## Supplied records
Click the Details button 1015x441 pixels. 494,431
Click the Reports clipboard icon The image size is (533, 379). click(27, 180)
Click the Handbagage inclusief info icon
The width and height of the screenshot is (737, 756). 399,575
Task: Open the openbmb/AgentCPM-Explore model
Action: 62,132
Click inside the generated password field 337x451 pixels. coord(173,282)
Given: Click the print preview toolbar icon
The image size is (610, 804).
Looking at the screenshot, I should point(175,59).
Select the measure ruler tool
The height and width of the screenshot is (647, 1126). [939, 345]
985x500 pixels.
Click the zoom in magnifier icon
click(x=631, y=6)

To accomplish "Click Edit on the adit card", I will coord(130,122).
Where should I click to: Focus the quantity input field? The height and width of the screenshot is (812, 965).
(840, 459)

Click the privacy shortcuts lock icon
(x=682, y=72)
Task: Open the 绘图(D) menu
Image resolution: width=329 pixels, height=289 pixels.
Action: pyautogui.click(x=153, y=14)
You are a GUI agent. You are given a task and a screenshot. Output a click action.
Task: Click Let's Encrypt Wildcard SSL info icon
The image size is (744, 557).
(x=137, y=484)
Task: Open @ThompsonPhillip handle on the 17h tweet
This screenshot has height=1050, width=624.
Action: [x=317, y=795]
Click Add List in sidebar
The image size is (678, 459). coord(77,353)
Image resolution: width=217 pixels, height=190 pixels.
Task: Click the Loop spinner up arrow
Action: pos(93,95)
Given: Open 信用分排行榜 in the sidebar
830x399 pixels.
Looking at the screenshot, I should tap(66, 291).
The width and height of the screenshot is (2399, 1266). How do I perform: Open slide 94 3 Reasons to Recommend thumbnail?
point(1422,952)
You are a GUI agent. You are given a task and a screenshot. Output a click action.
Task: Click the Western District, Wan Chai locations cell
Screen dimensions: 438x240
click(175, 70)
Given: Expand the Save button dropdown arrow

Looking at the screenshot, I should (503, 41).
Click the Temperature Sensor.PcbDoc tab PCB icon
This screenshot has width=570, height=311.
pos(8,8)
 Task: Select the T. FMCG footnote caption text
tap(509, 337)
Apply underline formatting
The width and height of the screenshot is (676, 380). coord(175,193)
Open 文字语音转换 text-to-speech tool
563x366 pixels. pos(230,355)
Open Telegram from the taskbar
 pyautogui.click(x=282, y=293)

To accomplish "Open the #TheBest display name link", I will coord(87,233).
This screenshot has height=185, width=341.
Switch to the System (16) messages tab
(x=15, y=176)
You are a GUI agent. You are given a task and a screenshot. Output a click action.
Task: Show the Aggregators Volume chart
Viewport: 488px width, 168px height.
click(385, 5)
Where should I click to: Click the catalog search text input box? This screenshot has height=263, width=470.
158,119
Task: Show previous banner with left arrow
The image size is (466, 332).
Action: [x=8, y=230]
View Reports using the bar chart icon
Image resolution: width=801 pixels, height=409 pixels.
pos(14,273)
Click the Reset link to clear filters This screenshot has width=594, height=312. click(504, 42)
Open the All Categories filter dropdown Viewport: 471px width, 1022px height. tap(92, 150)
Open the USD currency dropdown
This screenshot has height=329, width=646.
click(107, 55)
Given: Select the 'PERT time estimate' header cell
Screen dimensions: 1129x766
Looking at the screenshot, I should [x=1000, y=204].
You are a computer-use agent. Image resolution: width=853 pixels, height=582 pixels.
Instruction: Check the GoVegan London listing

## Stated exercise
Could you format the rows above, starting with the first line and going on through the line with "Action: 62,132" (both included), as a JSON list of strings, one per line, with blank lines left out?

## Exercise output
[
  "Click the Details button 1015x441 pixels. 494,431",
  "Click the Reports clipboard icon The image size is (533, 379). click(27, 180)",
  "Click the Handbagage inclusief info icon",
  "The width and height of the screenshot is (737, 756). 399,575",
  "Task: Open the openbmb/AgentCPM-Explore model",
  "Action: 62,132"
]